# MATERIAL SHOWN:

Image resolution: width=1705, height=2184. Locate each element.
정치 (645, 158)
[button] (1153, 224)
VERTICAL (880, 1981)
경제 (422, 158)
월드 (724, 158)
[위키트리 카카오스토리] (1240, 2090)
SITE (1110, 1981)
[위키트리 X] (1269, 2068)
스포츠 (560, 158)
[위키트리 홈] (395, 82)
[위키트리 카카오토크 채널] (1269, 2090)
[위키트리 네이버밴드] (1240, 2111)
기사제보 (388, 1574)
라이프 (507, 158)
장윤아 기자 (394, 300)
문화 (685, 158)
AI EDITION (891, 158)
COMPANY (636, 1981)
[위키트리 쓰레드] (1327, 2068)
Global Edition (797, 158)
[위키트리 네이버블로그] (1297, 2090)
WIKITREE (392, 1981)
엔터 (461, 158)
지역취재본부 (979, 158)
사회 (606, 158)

# WORK INSTRUCTION:
Restate the data in full so that no line differs from the original.

# EXPECTED ANSWER:
Image resolution: width=1705, height=2184. Locate each element.
정치 (645, 158)
[button] (1153, 224)
VERTICAL (880, 1981)
경제 (422, 158)
월드 (724, 158)
[위키트리 카카오스토리] (1240, 2090)
SITE (1110, 1981)
[위키트리 X] (1269, 2068)
스포츠 (560, 158)
[위키트리 홈] (395, 82)
[위키트리 카카오토크 채널] (1269, 2090)
[위키트리 네이버밴드] (1240, 2111)
기사제보 (388, 1574)
라이프 (507, 158)
장윤아 기자 (394, 300)
문화 (685, 158)
AI EDITION (891, 158)
COMPANY (636, 1981)
[위키트리 쓰레드] (1327, 2068)
Global Edition (797, 158)
[위키트리 네이버블로그] (1297, 2090)
WIKITREE (392, 1981)
엔터 (461, 158)
지역취재본부 (979, 158)
사회 (606, 158)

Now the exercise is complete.